Sostiene que siempre ha querido progresar, que si uno se arrima a los buenos, arregla su vida, que por eso ahora está un poco mejorcito y de hecho ya tiene un oficio estable. Enseguida murmura que no le importa la gente, pero sí el veneno que le echan. Y ese veneno que lo conmina a hablarme es que dicen que si él ahora ha mejorado su vida es gracias al amante de su mujer. Me explica que es mentira y que ella se ha enfadado mucho con esas habladurías. Al parecer, el tercero en discordia, ese supuesto querido que para colmo es cura, le dice que no haga caso a hablillas, que piense menos en la gente y más en su propio provecho; que ella va por las mañanas a casa del cura a guisar, a hacer las camas y poco más. El abad y su vecino todos muelen a un molino, le canturrean con mala baba, pero “yo tengo paz en mi casa”, me suelta, y acaba el relato.

Cuanto más sé de su historia, más entiendo que sea uno de los nuestros, porque comparte lo bueno y lo malo que nos identifica: saltea instintivamente, se hace el tonto cuando quiere, es sagaz para jugar con las palabras. Pero ¿quién es él, si él no existe? No solo no ha existido, sino que no sé quién lo ha creado, quién lo ha inventado para mí, quién creó a Lázaro de Tormes para que desde 1554, y seguramente antes, esté circulando en libros.
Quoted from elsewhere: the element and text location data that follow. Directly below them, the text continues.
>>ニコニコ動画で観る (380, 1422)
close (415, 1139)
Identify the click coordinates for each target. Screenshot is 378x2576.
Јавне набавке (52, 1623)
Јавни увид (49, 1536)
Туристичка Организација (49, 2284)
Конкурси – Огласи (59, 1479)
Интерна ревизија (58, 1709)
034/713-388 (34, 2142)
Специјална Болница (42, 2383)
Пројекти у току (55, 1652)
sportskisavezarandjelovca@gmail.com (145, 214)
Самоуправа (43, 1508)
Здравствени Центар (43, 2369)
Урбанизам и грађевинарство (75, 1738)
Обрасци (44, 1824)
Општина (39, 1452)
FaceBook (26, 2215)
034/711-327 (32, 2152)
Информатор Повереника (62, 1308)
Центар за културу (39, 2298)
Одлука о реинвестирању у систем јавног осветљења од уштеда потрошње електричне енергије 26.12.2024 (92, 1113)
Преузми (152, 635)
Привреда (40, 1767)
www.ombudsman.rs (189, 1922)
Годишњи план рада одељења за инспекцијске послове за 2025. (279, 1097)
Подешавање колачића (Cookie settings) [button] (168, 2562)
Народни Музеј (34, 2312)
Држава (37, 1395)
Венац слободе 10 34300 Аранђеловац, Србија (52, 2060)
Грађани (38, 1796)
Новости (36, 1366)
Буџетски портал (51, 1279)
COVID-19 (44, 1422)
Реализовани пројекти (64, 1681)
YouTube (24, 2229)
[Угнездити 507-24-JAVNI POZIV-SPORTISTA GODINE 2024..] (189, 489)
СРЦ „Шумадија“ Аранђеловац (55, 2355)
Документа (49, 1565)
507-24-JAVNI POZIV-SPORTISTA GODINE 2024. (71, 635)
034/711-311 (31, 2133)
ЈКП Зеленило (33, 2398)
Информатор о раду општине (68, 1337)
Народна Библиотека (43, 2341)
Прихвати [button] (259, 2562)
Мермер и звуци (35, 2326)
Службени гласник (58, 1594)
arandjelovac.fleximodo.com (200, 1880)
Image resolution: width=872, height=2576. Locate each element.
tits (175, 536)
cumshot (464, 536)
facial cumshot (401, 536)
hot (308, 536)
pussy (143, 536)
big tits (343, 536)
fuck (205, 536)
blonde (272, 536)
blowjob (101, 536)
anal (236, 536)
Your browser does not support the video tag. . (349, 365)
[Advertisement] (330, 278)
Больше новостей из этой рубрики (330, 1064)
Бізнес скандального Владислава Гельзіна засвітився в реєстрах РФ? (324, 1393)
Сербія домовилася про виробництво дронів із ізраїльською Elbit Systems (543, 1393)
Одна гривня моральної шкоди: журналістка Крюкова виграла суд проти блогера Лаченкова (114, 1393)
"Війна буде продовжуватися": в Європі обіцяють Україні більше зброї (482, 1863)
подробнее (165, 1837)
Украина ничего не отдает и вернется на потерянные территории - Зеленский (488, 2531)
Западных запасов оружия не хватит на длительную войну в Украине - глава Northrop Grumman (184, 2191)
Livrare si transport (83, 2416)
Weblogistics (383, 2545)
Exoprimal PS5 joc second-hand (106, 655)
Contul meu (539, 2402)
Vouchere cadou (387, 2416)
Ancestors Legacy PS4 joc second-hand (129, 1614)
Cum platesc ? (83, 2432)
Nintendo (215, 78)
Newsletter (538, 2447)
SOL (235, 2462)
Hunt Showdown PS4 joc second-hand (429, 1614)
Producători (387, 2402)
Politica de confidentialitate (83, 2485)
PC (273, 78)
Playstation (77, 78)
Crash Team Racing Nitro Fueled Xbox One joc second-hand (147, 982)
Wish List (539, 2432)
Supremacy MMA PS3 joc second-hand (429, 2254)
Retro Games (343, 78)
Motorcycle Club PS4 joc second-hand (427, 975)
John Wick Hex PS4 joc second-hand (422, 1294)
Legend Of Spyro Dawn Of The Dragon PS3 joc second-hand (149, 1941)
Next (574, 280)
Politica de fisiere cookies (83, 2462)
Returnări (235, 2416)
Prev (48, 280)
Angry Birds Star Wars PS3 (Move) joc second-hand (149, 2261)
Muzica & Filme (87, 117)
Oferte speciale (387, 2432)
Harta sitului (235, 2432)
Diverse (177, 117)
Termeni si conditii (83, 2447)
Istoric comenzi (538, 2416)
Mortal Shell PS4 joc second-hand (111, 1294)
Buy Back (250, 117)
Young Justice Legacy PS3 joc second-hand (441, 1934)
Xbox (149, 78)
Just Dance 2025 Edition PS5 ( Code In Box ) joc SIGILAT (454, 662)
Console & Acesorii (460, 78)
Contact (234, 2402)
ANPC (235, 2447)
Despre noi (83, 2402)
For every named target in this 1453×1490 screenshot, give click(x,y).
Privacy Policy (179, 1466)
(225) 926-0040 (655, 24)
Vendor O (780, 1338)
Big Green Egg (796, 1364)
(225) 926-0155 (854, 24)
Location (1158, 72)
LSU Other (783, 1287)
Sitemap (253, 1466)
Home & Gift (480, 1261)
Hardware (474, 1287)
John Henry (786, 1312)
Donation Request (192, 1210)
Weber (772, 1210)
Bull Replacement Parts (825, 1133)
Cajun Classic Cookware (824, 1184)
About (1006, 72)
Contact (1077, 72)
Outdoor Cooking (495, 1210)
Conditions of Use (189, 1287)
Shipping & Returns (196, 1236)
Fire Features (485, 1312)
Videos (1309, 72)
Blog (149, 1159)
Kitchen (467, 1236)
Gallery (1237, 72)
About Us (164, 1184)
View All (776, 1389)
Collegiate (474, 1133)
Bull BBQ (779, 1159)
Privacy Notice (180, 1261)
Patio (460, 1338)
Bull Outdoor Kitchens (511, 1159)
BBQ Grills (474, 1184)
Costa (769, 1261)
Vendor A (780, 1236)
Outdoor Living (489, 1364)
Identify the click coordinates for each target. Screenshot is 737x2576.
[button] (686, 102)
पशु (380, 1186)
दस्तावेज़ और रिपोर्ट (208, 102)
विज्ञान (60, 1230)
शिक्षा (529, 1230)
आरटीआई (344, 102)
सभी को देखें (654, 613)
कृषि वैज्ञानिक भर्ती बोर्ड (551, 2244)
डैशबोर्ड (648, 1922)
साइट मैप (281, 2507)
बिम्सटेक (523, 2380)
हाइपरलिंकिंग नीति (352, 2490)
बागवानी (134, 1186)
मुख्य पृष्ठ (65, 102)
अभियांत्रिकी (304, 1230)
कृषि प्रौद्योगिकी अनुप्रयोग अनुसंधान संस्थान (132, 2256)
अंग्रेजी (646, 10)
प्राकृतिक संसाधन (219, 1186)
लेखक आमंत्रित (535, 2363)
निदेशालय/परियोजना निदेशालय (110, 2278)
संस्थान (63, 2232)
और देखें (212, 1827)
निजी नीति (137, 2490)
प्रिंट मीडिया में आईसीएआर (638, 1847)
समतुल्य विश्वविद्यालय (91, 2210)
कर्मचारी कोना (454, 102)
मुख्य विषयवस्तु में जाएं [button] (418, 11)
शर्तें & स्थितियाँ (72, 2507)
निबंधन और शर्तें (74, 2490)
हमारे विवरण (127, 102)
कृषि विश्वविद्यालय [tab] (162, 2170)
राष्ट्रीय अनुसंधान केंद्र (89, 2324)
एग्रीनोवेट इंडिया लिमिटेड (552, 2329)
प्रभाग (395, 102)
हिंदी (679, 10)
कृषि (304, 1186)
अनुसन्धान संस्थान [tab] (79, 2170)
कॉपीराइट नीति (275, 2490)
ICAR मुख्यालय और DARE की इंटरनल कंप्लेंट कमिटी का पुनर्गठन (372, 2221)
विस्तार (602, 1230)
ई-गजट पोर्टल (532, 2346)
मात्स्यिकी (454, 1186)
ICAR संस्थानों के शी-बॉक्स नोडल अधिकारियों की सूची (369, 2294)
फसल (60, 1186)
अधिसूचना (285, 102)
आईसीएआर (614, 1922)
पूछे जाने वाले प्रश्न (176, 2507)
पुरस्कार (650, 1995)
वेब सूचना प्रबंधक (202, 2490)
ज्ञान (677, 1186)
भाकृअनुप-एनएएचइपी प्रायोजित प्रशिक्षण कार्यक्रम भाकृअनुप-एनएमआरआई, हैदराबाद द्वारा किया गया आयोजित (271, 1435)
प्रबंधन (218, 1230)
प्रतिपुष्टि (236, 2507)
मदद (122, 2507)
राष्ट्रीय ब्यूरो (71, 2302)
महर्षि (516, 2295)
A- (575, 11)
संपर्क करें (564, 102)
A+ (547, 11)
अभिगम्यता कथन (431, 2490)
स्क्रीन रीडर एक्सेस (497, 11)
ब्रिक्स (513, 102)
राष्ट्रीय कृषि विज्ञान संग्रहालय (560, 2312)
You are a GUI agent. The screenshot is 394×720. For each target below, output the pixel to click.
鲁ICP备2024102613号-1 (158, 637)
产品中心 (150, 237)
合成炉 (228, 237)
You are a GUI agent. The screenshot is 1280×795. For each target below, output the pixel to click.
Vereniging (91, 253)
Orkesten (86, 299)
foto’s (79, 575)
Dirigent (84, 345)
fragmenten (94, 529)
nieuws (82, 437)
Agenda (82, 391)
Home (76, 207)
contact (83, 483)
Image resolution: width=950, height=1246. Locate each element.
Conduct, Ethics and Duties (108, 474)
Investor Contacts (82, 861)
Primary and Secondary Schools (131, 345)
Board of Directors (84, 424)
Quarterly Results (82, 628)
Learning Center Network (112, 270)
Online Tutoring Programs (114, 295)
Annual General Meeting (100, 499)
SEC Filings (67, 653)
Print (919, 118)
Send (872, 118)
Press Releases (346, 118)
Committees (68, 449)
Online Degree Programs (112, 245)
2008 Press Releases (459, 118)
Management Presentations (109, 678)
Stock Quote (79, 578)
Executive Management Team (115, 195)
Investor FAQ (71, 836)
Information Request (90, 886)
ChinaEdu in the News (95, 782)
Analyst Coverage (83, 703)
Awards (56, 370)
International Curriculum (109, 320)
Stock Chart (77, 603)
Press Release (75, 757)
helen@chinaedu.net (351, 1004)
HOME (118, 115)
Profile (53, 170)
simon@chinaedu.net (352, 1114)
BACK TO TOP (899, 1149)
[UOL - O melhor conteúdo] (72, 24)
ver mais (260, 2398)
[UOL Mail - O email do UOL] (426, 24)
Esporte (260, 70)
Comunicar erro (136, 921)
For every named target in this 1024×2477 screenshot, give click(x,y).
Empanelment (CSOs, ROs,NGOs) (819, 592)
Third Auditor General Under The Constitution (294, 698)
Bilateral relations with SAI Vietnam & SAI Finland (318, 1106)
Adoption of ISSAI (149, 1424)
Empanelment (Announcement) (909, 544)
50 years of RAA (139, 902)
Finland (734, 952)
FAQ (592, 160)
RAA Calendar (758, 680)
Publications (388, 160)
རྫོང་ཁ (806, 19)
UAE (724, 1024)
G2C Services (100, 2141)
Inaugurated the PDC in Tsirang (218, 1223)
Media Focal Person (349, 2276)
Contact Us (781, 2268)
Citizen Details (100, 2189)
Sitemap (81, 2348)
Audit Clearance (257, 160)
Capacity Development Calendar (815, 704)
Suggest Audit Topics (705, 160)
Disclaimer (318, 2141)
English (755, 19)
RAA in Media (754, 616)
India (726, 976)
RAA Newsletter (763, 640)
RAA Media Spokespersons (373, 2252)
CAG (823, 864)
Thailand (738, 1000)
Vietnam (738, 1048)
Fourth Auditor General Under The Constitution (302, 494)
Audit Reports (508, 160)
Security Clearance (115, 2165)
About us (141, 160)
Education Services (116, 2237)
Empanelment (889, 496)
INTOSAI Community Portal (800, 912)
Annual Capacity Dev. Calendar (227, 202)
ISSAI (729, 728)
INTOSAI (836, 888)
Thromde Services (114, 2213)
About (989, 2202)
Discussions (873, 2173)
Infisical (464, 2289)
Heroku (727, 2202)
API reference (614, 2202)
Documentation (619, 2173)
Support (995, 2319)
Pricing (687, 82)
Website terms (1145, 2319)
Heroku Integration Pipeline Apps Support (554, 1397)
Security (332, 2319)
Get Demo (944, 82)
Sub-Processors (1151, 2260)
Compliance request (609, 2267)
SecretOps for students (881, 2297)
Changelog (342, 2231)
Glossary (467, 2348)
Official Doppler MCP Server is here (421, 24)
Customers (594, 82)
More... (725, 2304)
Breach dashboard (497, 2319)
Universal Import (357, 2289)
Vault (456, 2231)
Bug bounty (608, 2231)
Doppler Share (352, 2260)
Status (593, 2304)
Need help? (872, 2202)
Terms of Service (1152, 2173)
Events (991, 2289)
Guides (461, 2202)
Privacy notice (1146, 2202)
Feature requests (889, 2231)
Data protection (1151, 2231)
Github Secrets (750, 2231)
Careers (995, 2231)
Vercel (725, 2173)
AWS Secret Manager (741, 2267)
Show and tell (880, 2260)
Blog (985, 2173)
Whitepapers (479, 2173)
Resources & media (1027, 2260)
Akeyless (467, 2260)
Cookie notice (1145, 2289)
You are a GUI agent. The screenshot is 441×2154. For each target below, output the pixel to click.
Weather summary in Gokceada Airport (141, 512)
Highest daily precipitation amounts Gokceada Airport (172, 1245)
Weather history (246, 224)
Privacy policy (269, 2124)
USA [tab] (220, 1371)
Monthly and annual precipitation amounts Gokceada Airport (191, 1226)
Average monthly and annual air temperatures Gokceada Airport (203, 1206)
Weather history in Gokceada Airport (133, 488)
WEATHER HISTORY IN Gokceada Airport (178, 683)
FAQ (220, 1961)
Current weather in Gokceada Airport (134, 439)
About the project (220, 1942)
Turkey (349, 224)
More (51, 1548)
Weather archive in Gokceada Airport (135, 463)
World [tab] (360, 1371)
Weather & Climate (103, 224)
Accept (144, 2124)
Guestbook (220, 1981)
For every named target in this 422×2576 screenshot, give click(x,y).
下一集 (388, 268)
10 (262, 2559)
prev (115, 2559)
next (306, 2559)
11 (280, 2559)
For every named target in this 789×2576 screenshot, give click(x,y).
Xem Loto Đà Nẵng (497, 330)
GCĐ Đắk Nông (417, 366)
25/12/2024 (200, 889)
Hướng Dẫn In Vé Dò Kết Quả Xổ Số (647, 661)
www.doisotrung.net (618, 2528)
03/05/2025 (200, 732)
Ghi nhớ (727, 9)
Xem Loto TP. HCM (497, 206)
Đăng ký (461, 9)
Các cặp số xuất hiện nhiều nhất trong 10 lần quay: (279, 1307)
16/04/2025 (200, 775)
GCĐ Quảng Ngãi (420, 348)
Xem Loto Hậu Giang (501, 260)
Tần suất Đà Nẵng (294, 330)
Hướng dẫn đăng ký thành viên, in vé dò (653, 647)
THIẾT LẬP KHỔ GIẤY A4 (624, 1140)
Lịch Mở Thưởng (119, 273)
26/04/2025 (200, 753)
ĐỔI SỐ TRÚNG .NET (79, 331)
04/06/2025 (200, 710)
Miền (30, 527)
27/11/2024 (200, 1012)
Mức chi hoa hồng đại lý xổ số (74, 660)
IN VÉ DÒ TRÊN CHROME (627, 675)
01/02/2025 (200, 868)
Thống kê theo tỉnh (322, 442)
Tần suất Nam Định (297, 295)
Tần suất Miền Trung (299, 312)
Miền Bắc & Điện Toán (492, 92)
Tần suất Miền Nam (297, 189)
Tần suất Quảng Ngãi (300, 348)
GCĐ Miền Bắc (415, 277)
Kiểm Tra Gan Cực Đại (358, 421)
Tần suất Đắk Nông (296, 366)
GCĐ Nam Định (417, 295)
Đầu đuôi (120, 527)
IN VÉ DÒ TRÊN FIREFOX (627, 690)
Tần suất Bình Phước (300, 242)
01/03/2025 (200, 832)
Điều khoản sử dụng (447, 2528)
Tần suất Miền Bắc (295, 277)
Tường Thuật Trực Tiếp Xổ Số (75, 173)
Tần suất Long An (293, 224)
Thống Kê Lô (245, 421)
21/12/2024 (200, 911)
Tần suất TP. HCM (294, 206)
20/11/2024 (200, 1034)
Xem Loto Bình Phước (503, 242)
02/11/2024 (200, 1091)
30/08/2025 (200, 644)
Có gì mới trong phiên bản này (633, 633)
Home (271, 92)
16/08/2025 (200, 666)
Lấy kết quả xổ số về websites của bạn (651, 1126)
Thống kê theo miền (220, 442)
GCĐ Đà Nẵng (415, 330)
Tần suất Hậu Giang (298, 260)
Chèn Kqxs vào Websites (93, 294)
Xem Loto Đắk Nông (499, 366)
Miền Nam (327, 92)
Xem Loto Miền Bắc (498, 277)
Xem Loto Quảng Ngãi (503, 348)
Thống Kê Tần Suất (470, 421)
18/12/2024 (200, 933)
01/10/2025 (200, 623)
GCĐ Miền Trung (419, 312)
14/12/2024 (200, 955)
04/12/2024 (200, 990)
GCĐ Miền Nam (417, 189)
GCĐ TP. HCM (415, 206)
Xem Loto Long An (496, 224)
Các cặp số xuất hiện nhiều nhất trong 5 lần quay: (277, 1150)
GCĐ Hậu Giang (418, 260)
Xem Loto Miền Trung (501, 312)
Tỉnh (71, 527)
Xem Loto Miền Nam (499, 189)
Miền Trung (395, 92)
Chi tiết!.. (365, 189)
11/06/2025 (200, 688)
Haber sabido de la existencia de un personaje de ficción como el Lazarillo de Tormes me ha hecho entender mejor qué es España, quiénes somos, cómo éramos cuando en España no se ponía el sol, cómo nació el incipiente capitalismo en esa época imperial, por qué los mendigos se guardaban monedas en la boca. Pero no solo eso: gracias a que fue prohibido he sabido qué fue la Inquisición, gracias a que alguien localizó en 1992 un nuevo ejemplar, escondido entre unos muros en Barcarrota, he sabido que hubo lectores celosos que se empeñaron en que la obra sobreviviera a su tiempo, gracias a Rafael Álvarez El Brujo lo he escuchado hablar en las tablas de un teatro, y en alguna visita a Salamanca yo he imaginado que el trompazo contra el toro de piedra que le propina uno de sus amos acababa de ocurrir.

Tuve la suerte de que me obligaran a leerlo en mi juventud. Igual que tuve la suerte de que me obligaran a aprender la tabla periódica, a estudiar a los paisajistas flamencos y a entender las consecuencias del atentado de Francisco Fernando de Austria. Algunas de estas obligaciones me han dado conocimiento del mundo, otras me han dado cultura, otras me han proporcionado herramientas; quizá alguna de ellas no haya tenido especial utilidad en mi vida pero su inclusión en el currículo escolar me hizo notar que eran importantes, que no manejarlas, si era el caso, era una ausencia por la que debía callar y no sacar pecho.

Yo sé que es preocupante el abandono escolar de la lectura. Pero también es preocupante que pensemos que leer es solo una forma de entretenerse o, peor aún, una mera forma de socializar simpáticamente en las redes. Si no obligamos a leer los clásicos, de la manera acompañada o adaptada que estimen los especialistas, estamos dejando a los estudiantes desnudos de referentes de una cultura secular compartida y entregados al fenómeno editorial del momento.

En la Lomloe, la última ley educativa (no lo olviden: ocho leyes educativas y siete presidentes del Gobierno desde la democracia), se anima a que las lecturas en secundaria y Bachillerato se dediquen a “obras y fragmentos relevantes de la literatura juvenil contemporánea y del patrimonio literario universal”. Queda al arbitrio de la concreción normativa posterior elegir la configuración del canon. Por si, en manos autonómicas o en manos de los propios institutos, alguien saca la bandera de la resignación y cede al atajo de la lectura como diversión poco esforzada, yo escribo estas líneas a favor de que se incluya al pícaro y a su libro perturbador en la mochila de la secundaria. Es lo mínimo que le debo al perdedor de Tormes, al Lázaro que hay en mí y al que hay en todos ustedes, hayan o no leído su obra.